Focusing their activities on the town of Baga, which once had a population of over 10,000 people, the group carried out a series of multi-day rampages. An estimated 16 towns and villages surrounding Baga were razed, with an estimated 2,000 Nigerian civilians perishing and a further 10,000 fleeing to neighbouring Chad to escape the violence.

The group’s assault was split into two phases of execution: the first offensive beginning on the 3rd of January against the Multi National Joint Task Force (MNJTF), a coalition of troops from Nigeria, Chad and the Niger and the second offensive followed up on the 6th of January to the present in Baga’s surrounding towns and villages.

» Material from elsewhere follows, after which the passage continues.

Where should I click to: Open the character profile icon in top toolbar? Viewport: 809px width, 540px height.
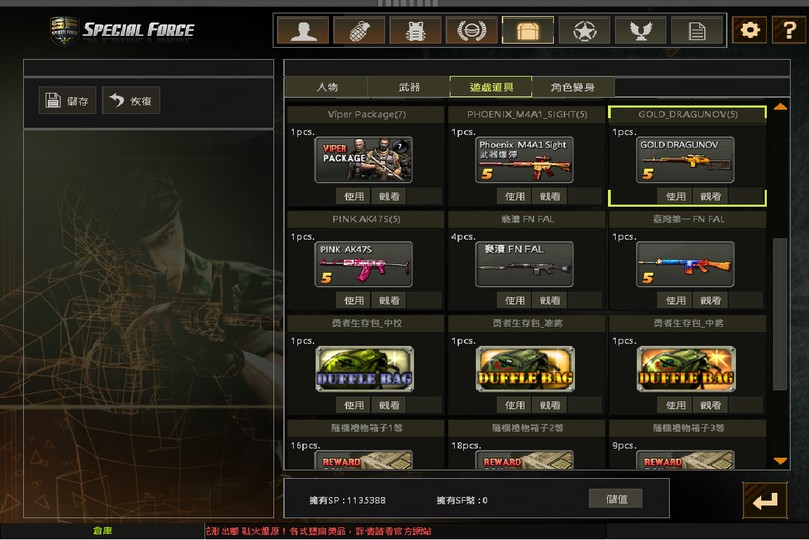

The coordination and execution of the attacks have dealt a blow to the Nigerian military’s efforts to end the insurgency. The recent events also raise the question as to the effectiveness of countering the offensive against Boko Haram, which is coming off its worst year yet.

Prior to the assault on Baga the town was set to host the MNJTF coalition force, but was only occupied by Nigerian troops when the assault began. Government forces then abandoned the town on the 4th of January, after a day of fighting.

The timing of the attacks is perhaps no coincidence, as they come five weeks before national elections are held on the 15th of February. The elections are likely to trigger more violence, but could also become a platform for prominent government officials to promote how they intend to end the counterinsurgency with the extremist group, which has already been held accountable for killing more than 10,000 people in 2014 alone.

At a time of political uncertainty, there is a growing concern that a humanitarian crisis is already underway. An estimated 1.5 million civilians have been displaced throughout the course of the five-year conflict. Children caught up in the conflict have become one of its frequent victims. Emergency workers have reiterated the difficulty of coping with scores of children who have been abandoned or separated by their parents as a result of Boko Haram’s frequent attacks.

With a deadly turn in the conflict already underway, it is highly likely that further attacks on government forces and the civilian population will follow in the lead-up to the national elections.

Given the events that have unfolded, the Nigerian government and the MNJTF may likely reevaluate their approach to the extremist group’s tactics in the conflict. Yet the incoming of elections is likely to hamper efforts as Nigeria’s President, Goodluck Jonathan and other prominent officials focus on reelection bids.